Collected data
# # # #

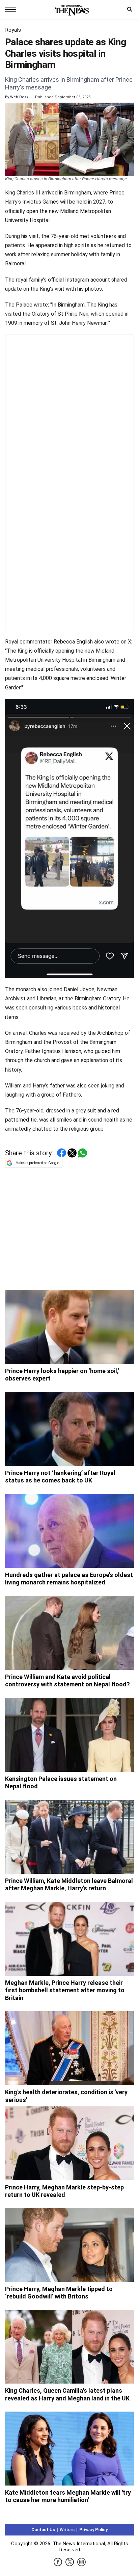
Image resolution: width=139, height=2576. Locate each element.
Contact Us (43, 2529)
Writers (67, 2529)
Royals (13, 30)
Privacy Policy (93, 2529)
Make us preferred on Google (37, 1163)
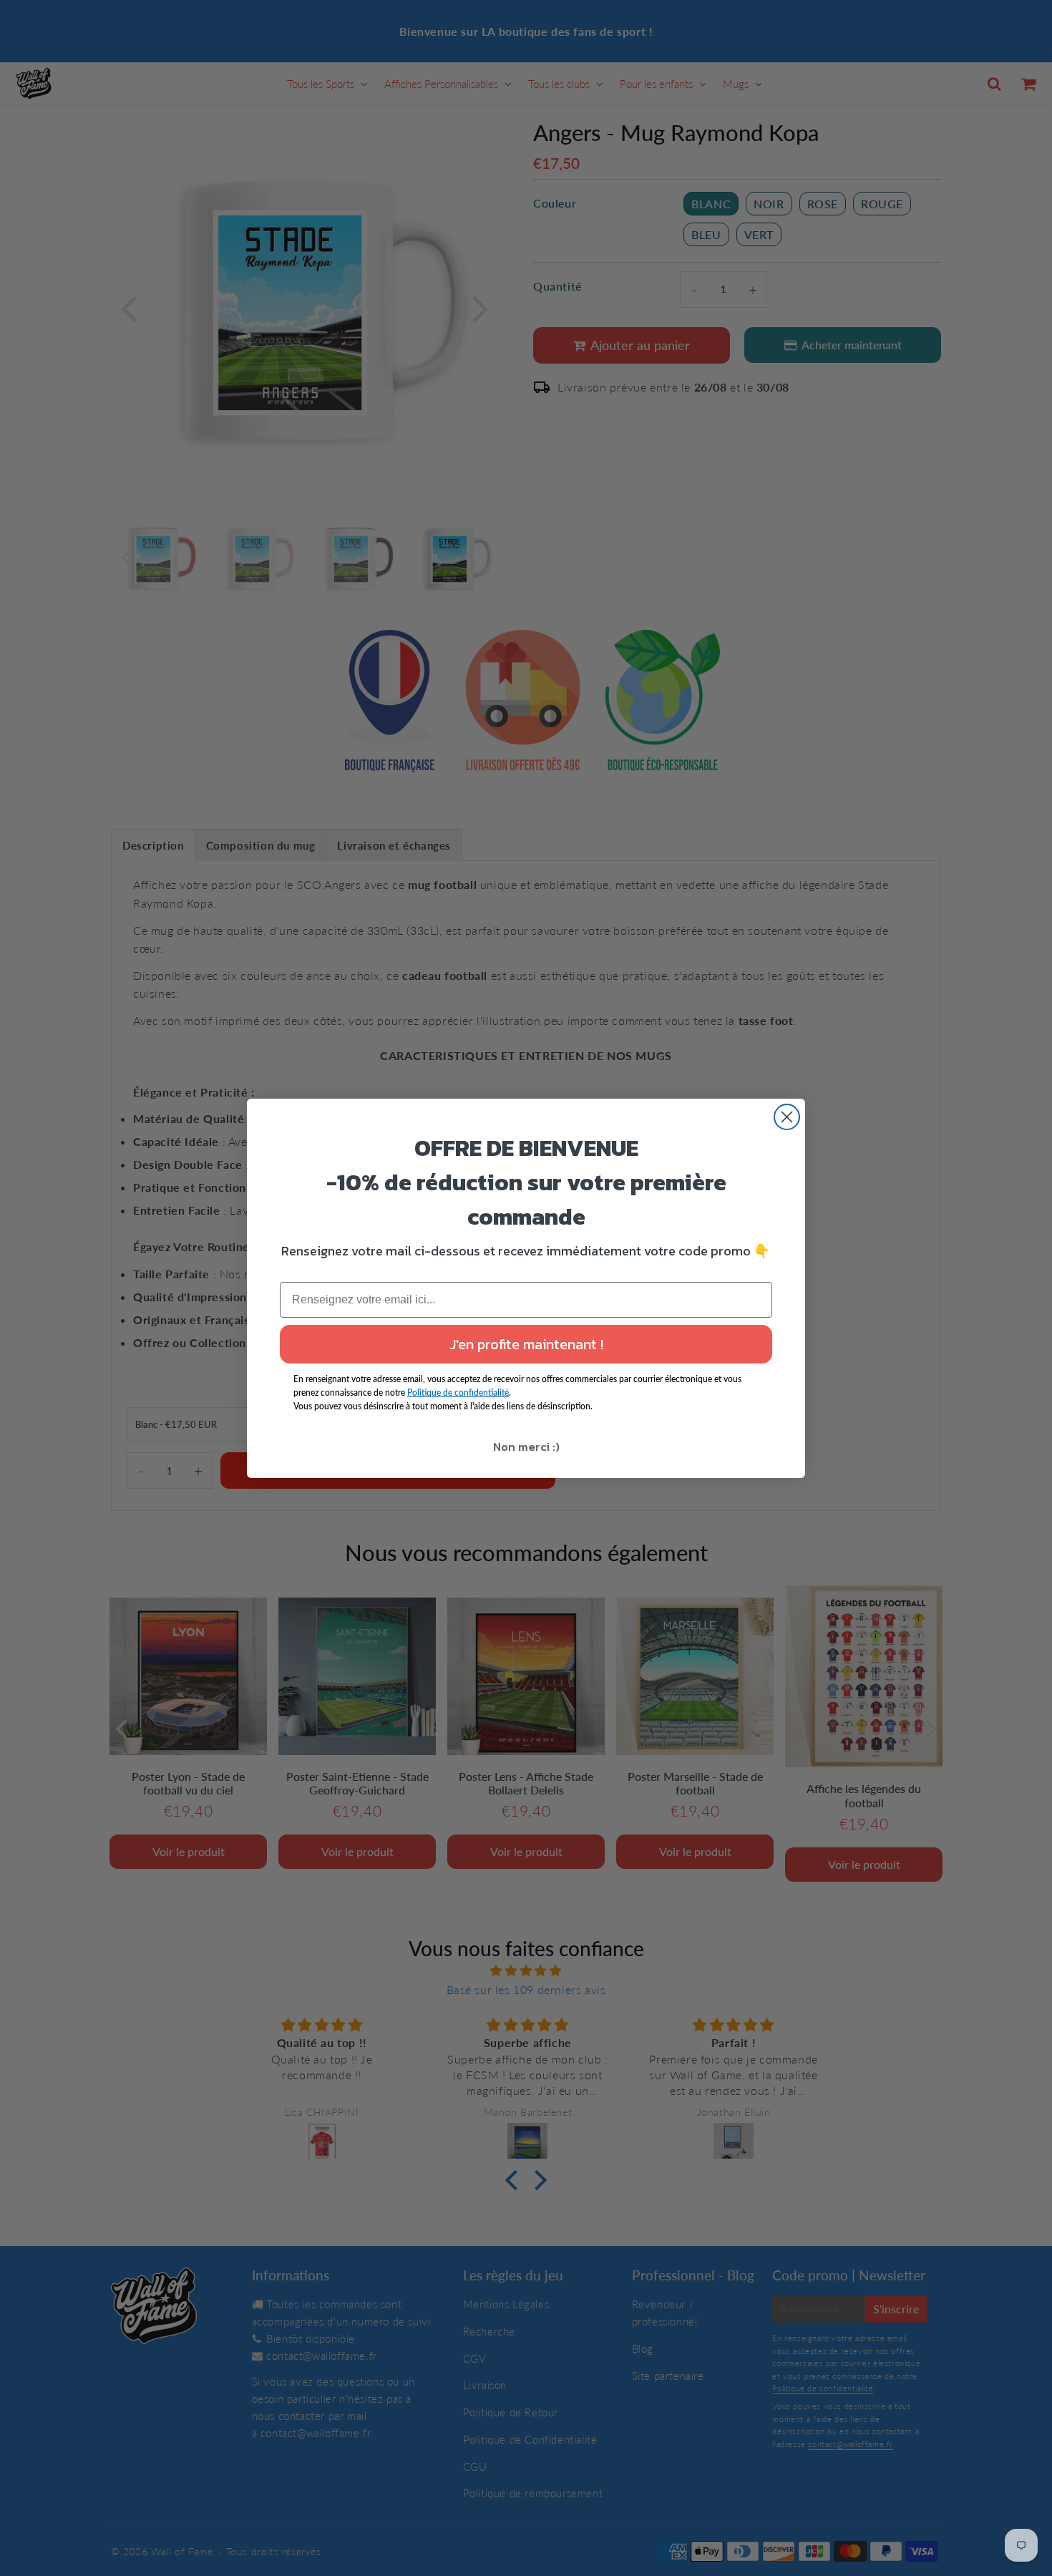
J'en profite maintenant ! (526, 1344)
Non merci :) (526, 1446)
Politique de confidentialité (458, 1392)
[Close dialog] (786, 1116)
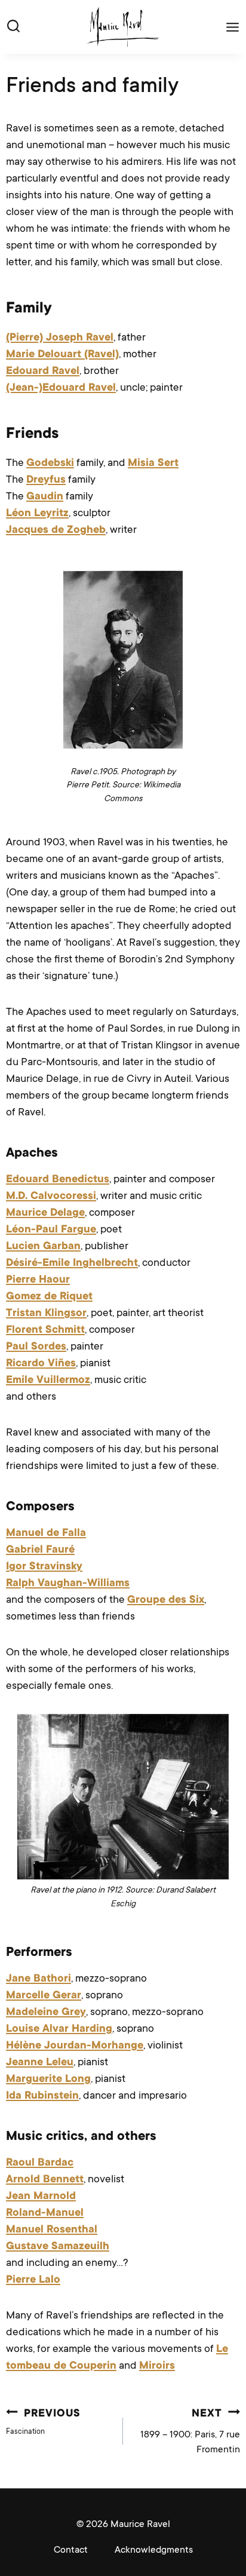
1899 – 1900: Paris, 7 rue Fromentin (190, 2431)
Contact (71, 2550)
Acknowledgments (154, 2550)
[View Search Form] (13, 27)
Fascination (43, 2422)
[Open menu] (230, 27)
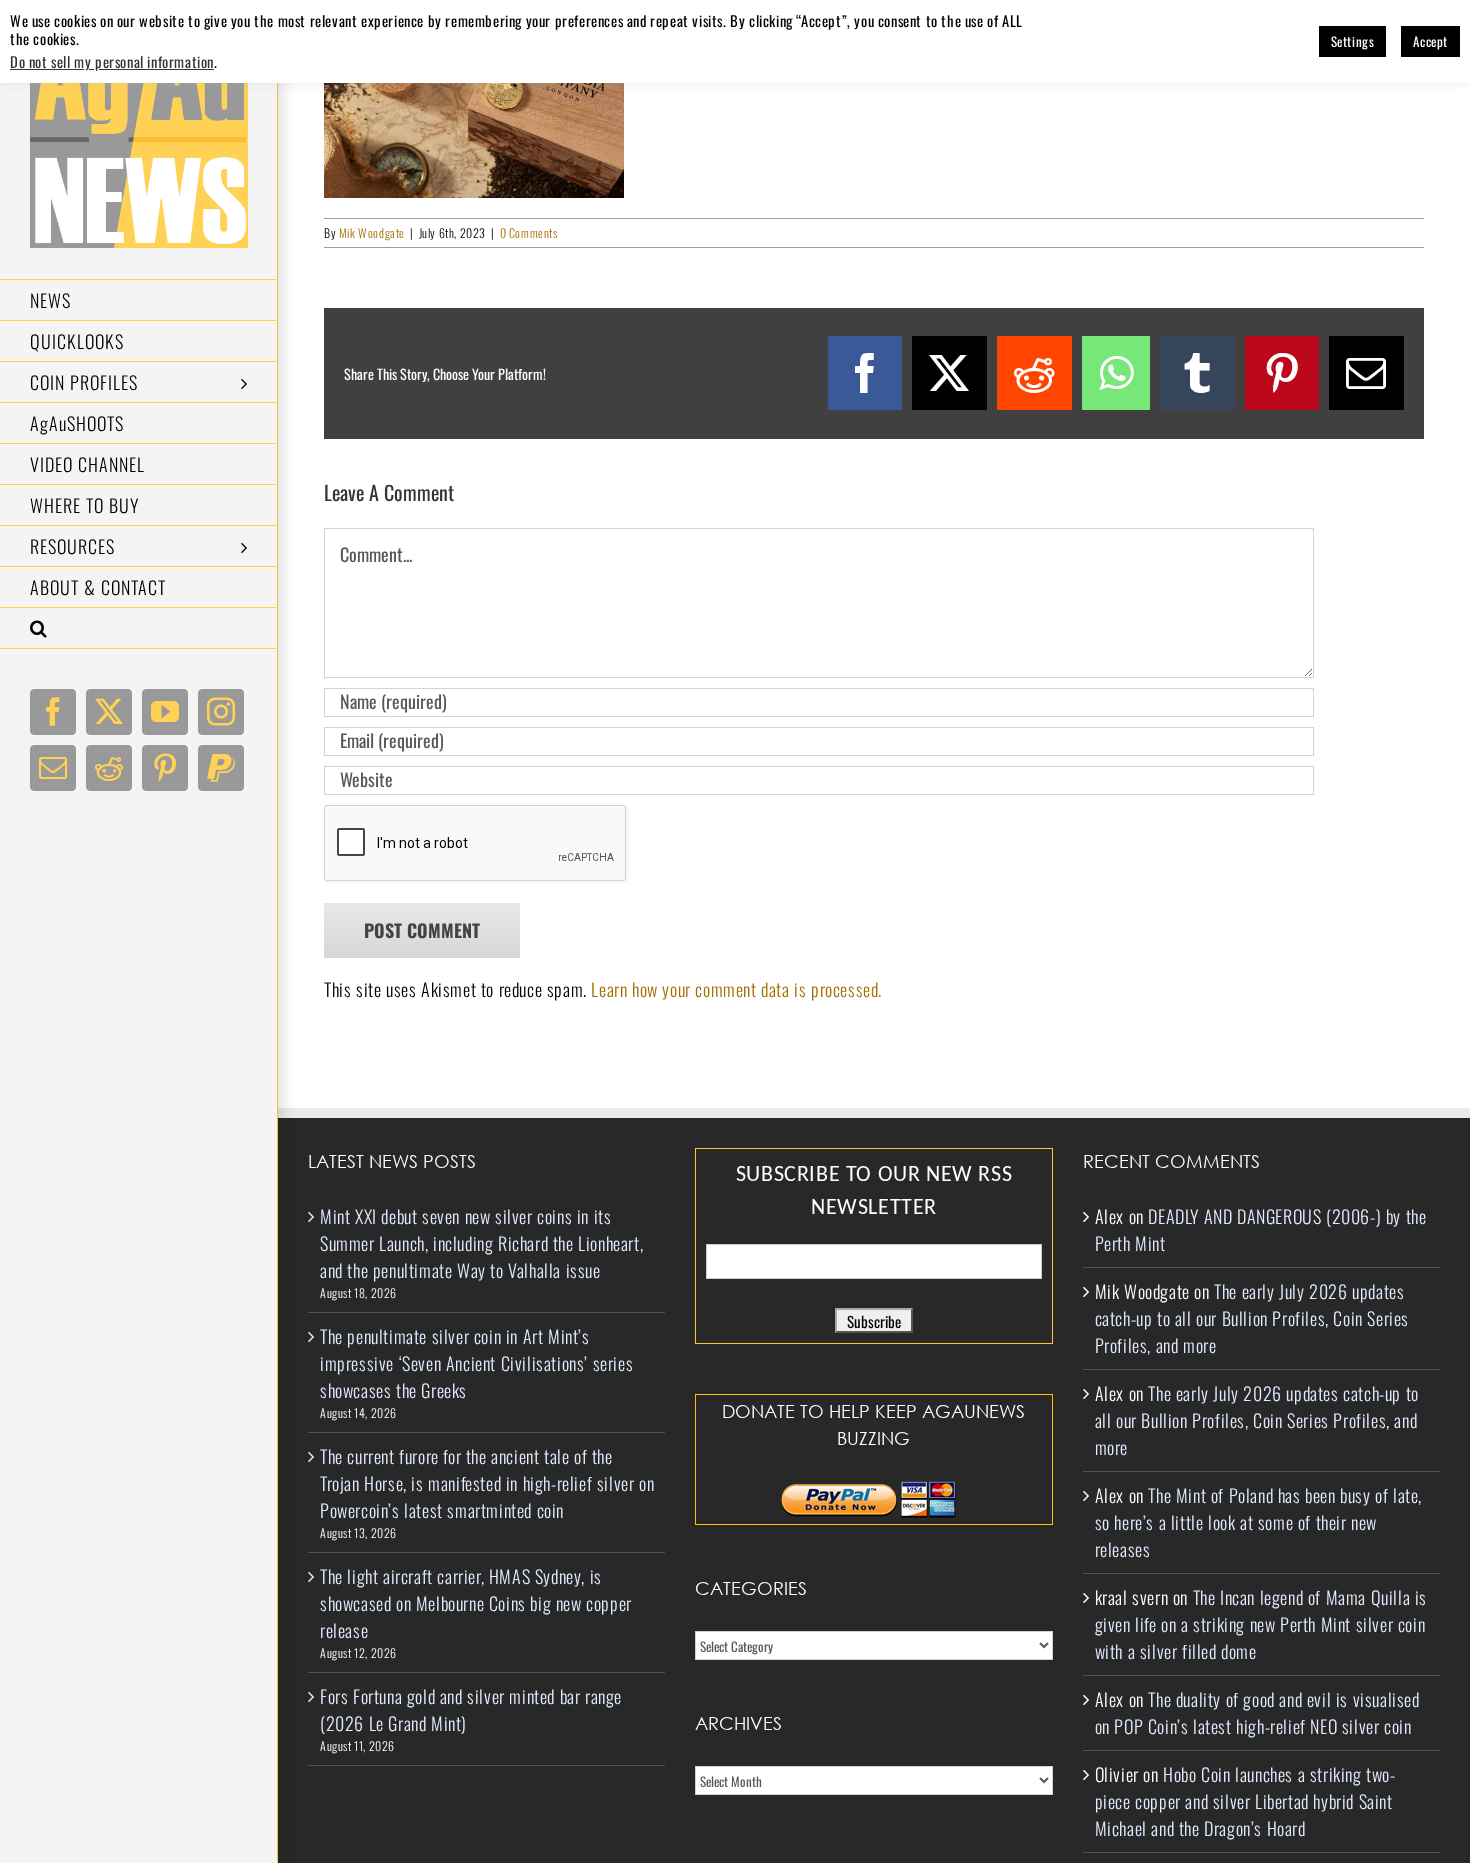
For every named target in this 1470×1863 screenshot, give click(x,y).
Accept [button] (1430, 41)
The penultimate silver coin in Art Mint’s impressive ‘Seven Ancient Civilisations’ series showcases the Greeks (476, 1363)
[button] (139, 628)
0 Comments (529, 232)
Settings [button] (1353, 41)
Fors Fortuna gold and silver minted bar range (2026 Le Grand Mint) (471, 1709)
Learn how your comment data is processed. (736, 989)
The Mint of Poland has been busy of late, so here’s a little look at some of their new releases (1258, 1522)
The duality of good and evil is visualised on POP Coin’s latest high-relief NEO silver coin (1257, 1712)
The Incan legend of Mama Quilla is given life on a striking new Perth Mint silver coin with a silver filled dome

# # # #

=== Exercise prompt ===
Exactly restate the lines from the beginning of the data through the line with "Settings [button] (1353, 41)", and no others, keeping pictures out.

=== Expected answer ===
Image resolution: width=139, height=2576. Locate each element.
Contact Us (43, 2529)
Writers (67, 2529)
Royals (13, 30)
Privacy Policy (93, 2529)
Make us preferred on Google (37, 1163)
J'en profite maintenant ! (526, 1344)
Non merci :) (526, 1446)
Politique de confidentialité (458, 1392)
[Close dialog] (786, 1116)
1899 – 1900: Paris, 7 rue Fromentin (190, 2431)
Contact (71, 2550)
Acknowledgments (154, 2550)
[View Search Form] (13, 27)
Fascination (43, 2422)
[Open menu] (230, 27)
For every named target in this 1470×1863 screenshot, give click(x,y).
Accept [button] (1430, 41)
The penultimate silver coin in Art Mint’s impressive ‘Seven Ancient Civilisations’ series showcases the Greeks (476, 1363)
[button] (139, 628)
0 Comments (529, 232)
Settings [button] (1353, 41)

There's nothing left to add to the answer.